Content Area & Grade Level: Pre-K through 3rd Grade Literacy
Target: Curriculum-Driven and Problem-Driven
Setting: In-School
Take-Up: Required
Tutor Type: Paraprofessional (AmeriCorps)
Delivery Mode: Traditionally In-Person 
Dosage: 20-minute sessions 5x per week for ~16 weeks
Student-Tutor Ratio: 1:1
Tutor Consistency: Consistent

Challenge Approach

The Challenge:

A brighter future for students begins with reading. Reading is the foundation of all learning — but across the country, only about one in three fourth-graders can read proficiently. If a child isn’t reading well by the end of third grade, it’s almost impossible to catch up. 74 percent of children who read poorly in third grade continue to read poorly in high school. Why? From age three through third grade, children are learning to read. After third grade, they have to read well in order to learn.

Closing the achievement gap. While far too few students read proficiently overall, students of color and those with access to fewer resources face much greater odds.
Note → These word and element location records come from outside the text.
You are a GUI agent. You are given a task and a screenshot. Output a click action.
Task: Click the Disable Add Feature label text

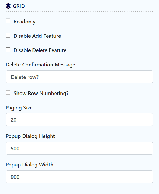[37, 36]
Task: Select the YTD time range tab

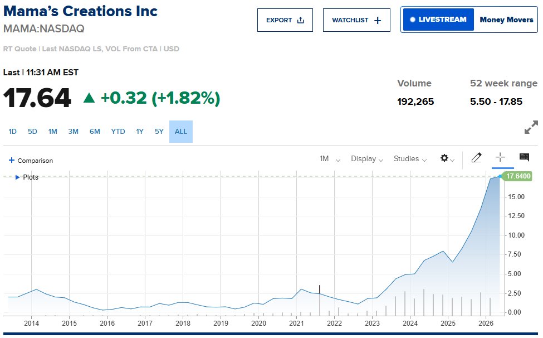Action: pos(118,132)
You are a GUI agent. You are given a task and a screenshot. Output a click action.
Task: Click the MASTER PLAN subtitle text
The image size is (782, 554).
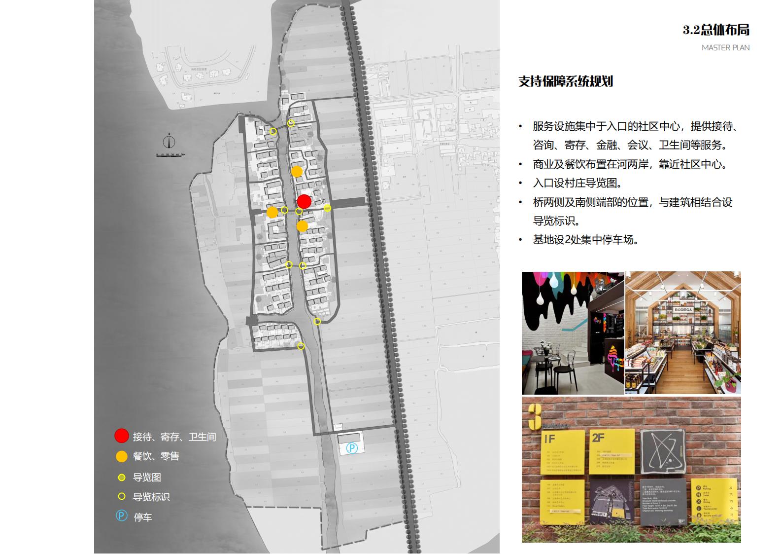725,48
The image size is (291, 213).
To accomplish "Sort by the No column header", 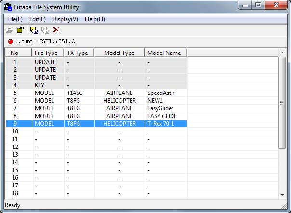I will coord(18,53).
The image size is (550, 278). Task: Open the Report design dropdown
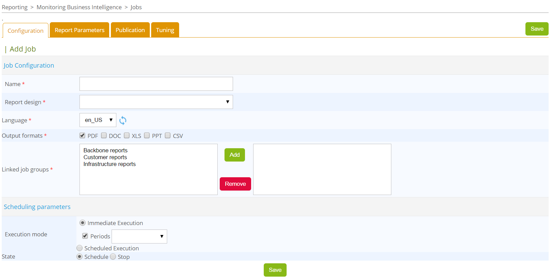(156, 102)
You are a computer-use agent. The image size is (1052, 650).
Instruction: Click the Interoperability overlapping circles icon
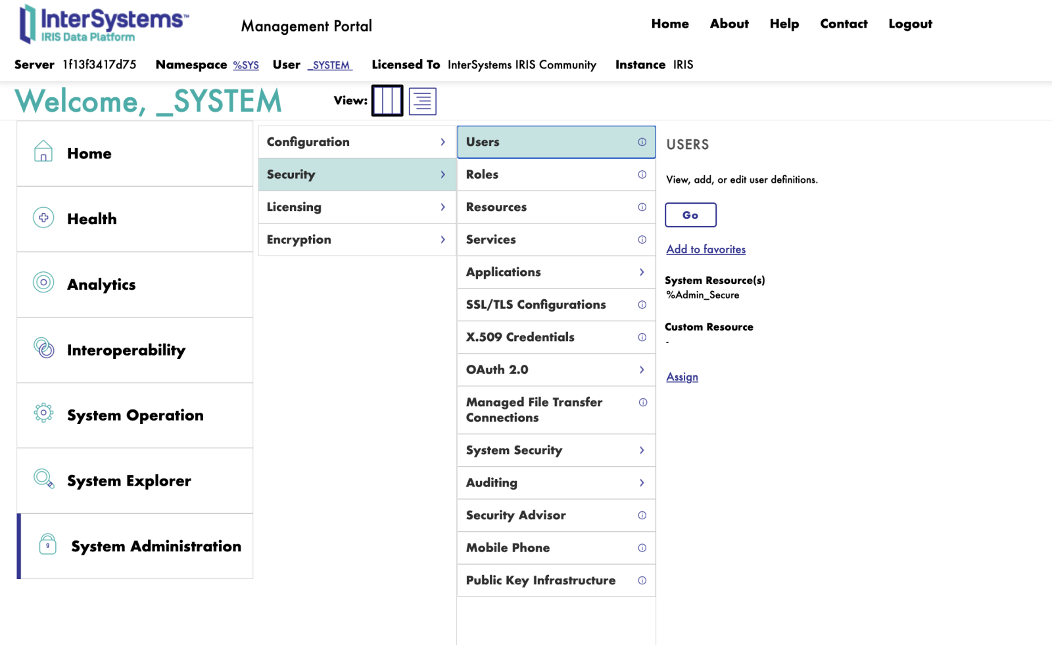pyautogui.click(x=43, y=348)
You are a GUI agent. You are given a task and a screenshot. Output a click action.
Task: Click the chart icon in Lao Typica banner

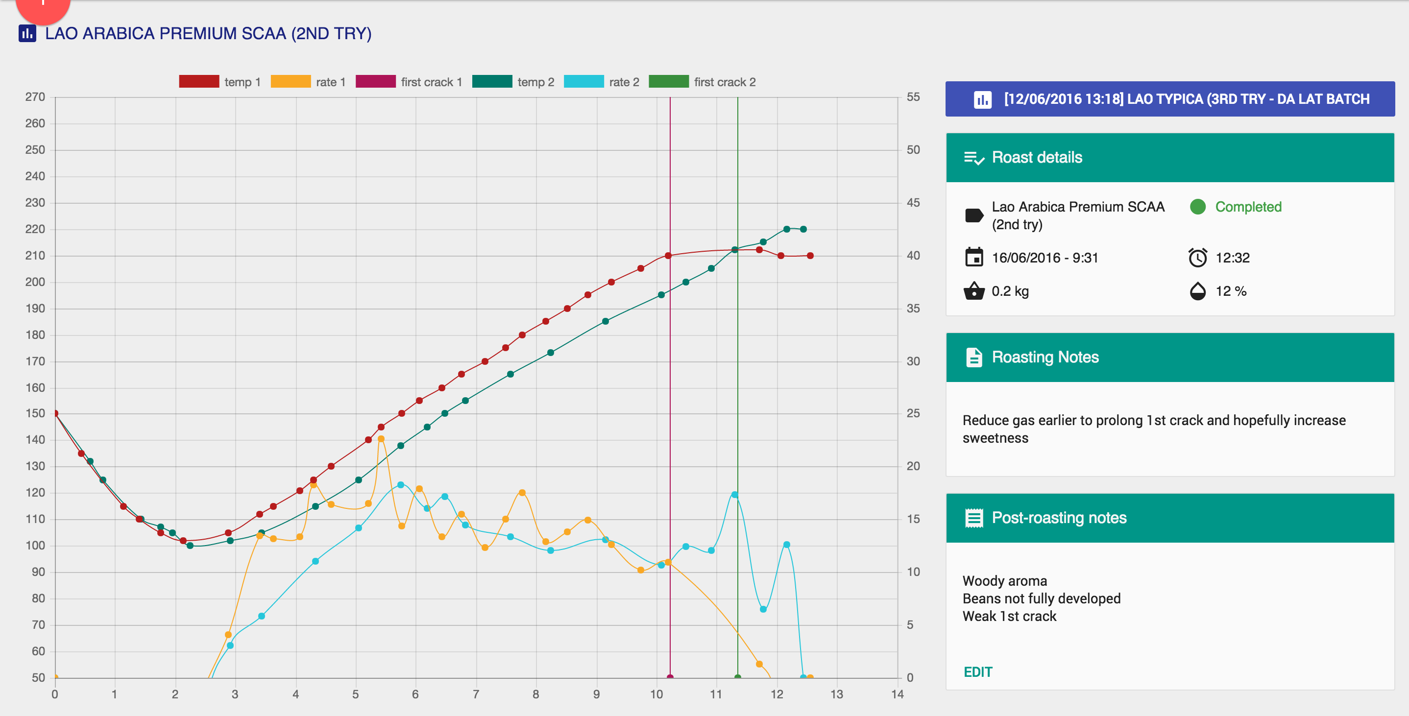(x=982, y=100)
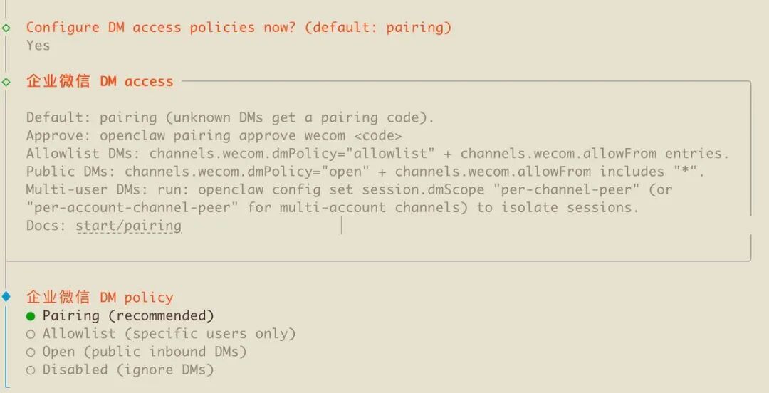Click the "Approve: openclaw pairing approve" command line
This screenshot has width=769, height=393.
point(214,135)
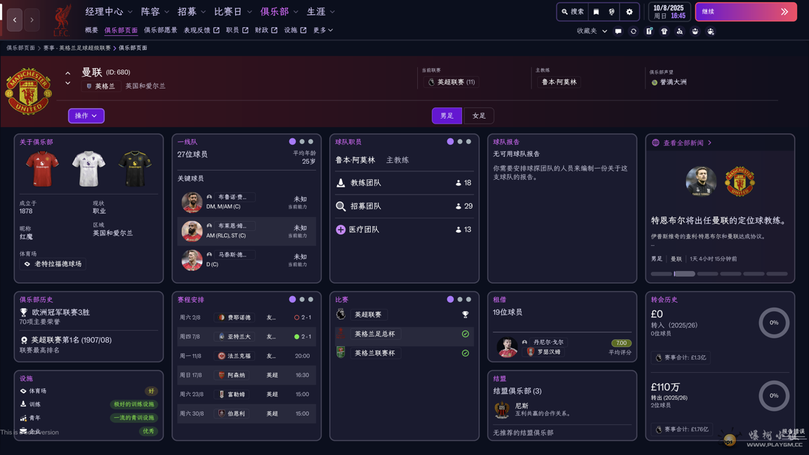This screenshot has height=455, width=809.
Task: Open the 操作 actions dropdown
Action: [x=86, y=115]
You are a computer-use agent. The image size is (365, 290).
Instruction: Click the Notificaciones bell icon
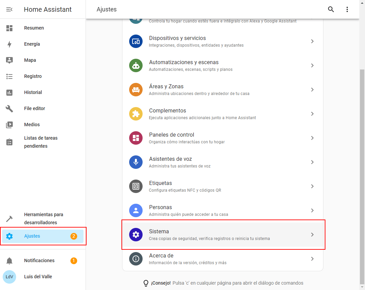pos(9,261)
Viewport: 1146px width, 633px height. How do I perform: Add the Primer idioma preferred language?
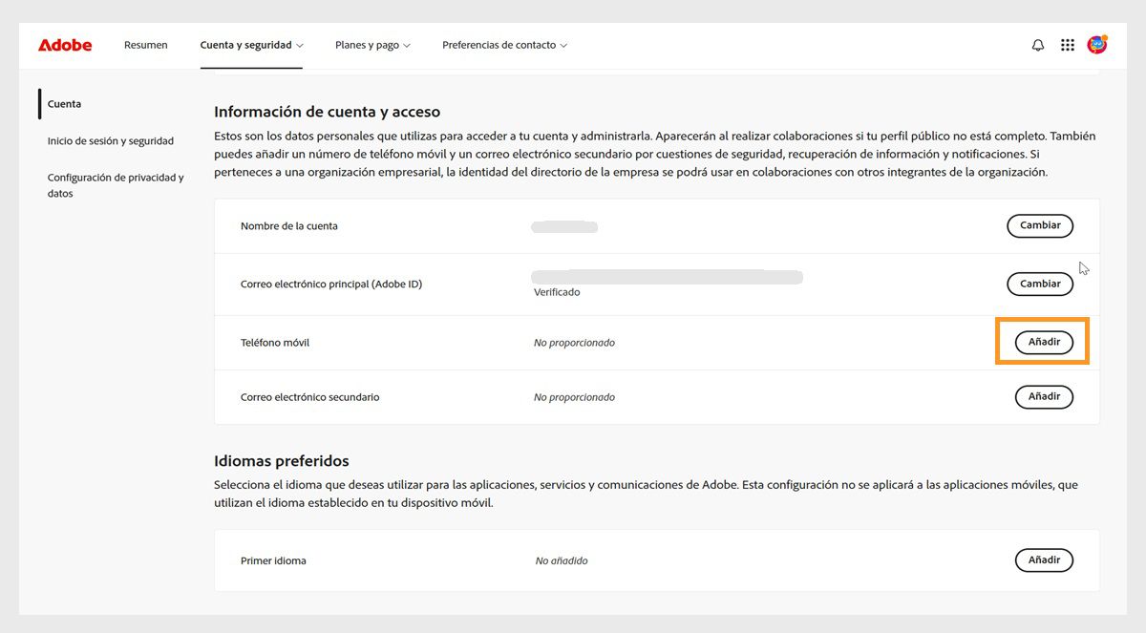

Yet data from an independent evaluation shows Reading Corps helps close those gaps. After a year of tutoring, our readers — who include students eligible for free and reduced-price lunch, English language learners and students of color — outperform their peers and demonstrate more than a year’s worth of progress on reading proficiency indicators.
When we help all children become strong readers by the end of third grade, we set them up for lifelong success. Proficient readers are less likely to be unemployed, underemployed or on welfare as adults. And they’re less likely to be involved in crime or struggle with substance abuse.

People power makes the difference.
With a third of students struggling to read, it’s a big challenge for school districts to provide the individual attention students need to get back on track. At the average school, giving each student the individual attention they need would take 300 hours per week and require nine additional staff members.

Our Approach:

Why it Works
Reading Corps trains tutors using the science of how children learn to read — and then puts them to work on boosting literacy skills. It’s nearly impossible for teachers to deliver individualized instruction to every student. But because that’s all Reading Corps tutors do, they can personalize their approach and focus on what each student needs.

Evidence-based Literacy Interventions
Our tutors work one-on-one and in small groups with readers from age 3 through grade 3, using evidence-based literacy interventions created by experts. The result: Struggling readers make incredible gains that are evident on assessments. (Another wonderful result: many of our talented tutors go on to become teachers themselves!)

Data-Driven Decisions
Data is at the core of the Reading Corps model. Tutors use research-based assessments to monitor their students’ progress and work with coaches to make sure they’re providing the right instruction to each child.

The Secret Sauce: Training and Support from Literacy Experts
Tutors begin their AmeriCorps service with rigorous training from literacy experts, who give them the knowledge and tools they need to be effective and confident. We make sure Reading Corps tutors are successful by providing expert guidance so they’re never on their own.

Tutors
Tutors work with students every day. They also receive training and coaching all year long so they can work effectively with struggling learners.

Internal Coaches
An onsite coach — usually a literacy specialist or teacher at the school — provides daily support to tutors and conducts regular checks to make sure the tutoring is on track.

Master Coaches
A literacy expert provided by Reading Corps visits each site several times throughout the year to help tutors and internal coaches use student data to make decisions about the right interventions.